** Begin Passage given **

After pressurization by pump 536 and/or traversing thermal regulating component 546, printing fluid may enter pen 500 via a first fluid port 502a, similar to as has been discussed above. Printing fluid may flow through filter 532 in order to remove any solids or debris exceeding a desired size, as discussed above. As should be apparent, then, in one case, a filter (e.g., filter 532) may be in fluid communication with a pressure regulator (e.g., regulator 506).


A portion of the printing fluid may be ejected via fluid ejection devices 505, as discussed above, and may be allowed to flow out of fluid port 502b as valve 508 is opened, such as in response to application of a negative pressure. In one example, negative pressure may be applied to valve 508 by pump 538. Pump 538 may comprise any suitable form of electromechanical or solid-state component (among other things) capable of applying a negative pressure on fluid port 502b. Flow restrictor 542 and regulator 540 may work in concert to ensure that a vacuum pressure does not exceed an acceptable threshold at port 502b analogously to the operation of regulator 506 and input pressure regulator 544. For example, if excessive pressure were to be applied by pump 538, a flux of printing fluid may exceed a threshold for providing acceptable pressure to fluid ejection devices 505. And flow restrictor 542 and regulator 540 may reduce such an occurrence.


It should be understood that controller 507 may be capable of enabling the operation of components, as discussed above, such as by transmitting signals to a desired component, such as via an electrical contact of a pen. Once received by the pen, the signals may be transmitted to enable operation, such as discussed above (e.g., causing ejection of printing fluid from a fluid ejection device).



FIG. 5B includes components similar in structure and/or operation to those discussed in FIG. 5A. For instance, FIG. 5B illustrates an inkjet pen 500, in fluid communication with a printing fluid supply 534, a pump 536, a thermal regulating component 546, a pressure regulator 544, a vacuum regulator 540, and a vacuum pump 538. FIG. 5B also illustrates a degas component 548, capable of removing gasses from printing fluid, such as by allowing air bubbles to separate from the fluid and be vented elsewhere. FIG. 5B also shows an inlet trunk line 503a through which printing fluid flows, after being pumped from pump 536. Printing fluid enters a number of fluid ejection devices 505 for ejection via fluidic lines and a first fluid port 502a. Printing fluid that is not ejected by fluid ejection devices 505 may be recirculated back towards printing fluid supply 534 via second fluid port 502b, may traverse a flow restrictor 542, and be directed to another fluid trunk line, this time an outlet trunk line 503b. As described, above, a valve in fluid ejection devices 505 may enable flow of printing fluid out of second fluid port 502, even while printing, without a reduction in flux.

** End Passage given **

◆ Exercise ◆
According to the inkjet pen passage, which pump may apply negative pressure to valve 508?

** Begin Data provided **

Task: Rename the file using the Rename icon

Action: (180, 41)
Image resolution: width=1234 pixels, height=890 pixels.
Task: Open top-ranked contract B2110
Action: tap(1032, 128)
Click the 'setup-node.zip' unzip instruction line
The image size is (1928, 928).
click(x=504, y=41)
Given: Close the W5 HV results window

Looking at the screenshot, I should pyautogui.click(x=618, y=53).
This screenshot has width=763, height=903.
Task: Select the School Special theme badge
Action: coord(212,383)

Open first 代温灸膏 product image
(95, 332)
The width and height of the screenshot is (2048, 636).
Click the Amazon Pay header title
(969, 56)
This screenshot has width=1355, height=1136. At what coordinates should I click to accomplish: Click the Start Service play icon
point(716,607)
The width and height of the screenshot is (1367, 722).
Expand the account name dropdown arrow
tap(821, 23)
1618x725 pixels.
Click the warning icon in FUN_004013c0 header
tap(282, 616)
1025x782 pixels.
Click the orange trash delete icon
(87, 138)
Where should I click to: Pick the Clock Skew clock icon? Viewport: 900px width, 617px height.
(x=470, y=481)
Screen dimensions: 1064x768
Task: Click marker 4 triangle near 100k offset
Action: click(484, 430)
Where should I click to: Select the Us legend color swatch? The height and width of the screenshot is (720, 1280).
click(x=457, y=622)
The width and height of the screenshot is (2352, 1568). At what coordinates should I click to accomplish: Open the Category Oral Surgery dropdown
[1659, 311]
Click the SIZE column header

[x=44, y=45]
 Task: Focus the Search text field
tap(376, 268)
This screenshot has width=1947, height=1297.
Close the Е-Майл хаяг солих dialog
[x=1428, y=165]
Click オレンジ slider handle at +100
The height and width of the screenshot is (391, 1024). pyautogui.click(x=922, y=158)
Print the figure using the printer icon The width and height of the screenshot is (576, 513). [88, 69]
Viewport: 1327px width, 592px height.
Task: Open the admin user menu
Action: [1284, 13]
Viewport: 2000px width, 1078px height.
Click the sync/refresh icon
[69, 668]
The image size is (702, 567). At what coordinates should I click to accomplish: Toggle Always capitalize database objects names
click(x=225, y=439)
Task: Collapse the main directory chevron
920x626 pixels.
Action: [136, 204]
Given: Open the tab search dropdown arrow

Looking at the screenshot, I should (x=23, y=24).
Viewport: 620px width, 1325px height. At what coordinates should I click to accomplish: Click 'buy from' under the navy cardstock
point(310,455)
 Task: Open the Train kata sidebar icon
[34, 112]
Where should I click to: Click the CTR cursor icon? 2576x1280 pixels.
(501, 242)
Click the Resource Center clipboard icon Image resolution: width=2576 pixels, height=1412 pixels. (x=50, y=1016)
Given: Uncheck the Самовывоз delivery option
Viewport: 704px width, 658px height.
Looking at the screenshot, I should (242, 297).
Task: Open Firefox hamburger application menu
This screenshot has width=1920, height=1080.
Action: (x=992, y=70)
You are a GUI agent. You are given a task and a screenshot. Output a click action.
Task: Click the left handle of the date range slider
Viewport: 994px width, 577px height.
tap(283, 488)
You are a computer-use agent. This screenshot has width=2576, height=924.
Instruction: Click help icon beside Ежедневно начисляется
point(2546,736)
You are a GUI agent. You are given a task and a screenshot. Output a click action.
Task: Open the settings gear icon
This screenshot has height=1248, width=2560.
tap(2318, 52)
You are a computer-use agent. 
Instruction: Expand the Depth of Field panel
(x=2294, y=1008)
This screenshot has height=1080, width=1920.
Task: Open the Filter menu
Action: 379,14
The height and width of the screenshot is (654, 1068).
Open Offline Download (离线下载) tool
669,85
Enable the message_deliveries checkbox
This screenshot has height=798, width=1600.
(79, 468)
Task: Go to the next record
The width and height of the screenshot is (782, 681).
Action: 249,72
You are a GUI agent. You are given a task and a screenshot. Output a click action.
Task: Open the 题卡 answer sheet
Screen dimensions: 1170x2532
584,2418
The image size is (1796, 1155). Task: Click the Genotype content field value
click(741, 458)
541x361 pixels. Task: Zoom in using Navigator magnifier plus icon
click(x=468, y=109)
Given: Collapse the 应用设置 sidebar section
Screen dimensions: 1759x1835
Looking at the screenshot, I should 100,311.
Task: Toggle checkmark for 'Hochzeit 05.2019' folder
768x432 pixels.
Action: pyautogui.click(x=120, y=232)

** End Data provided **

◆ Response for this exercise ◆
Pump 538.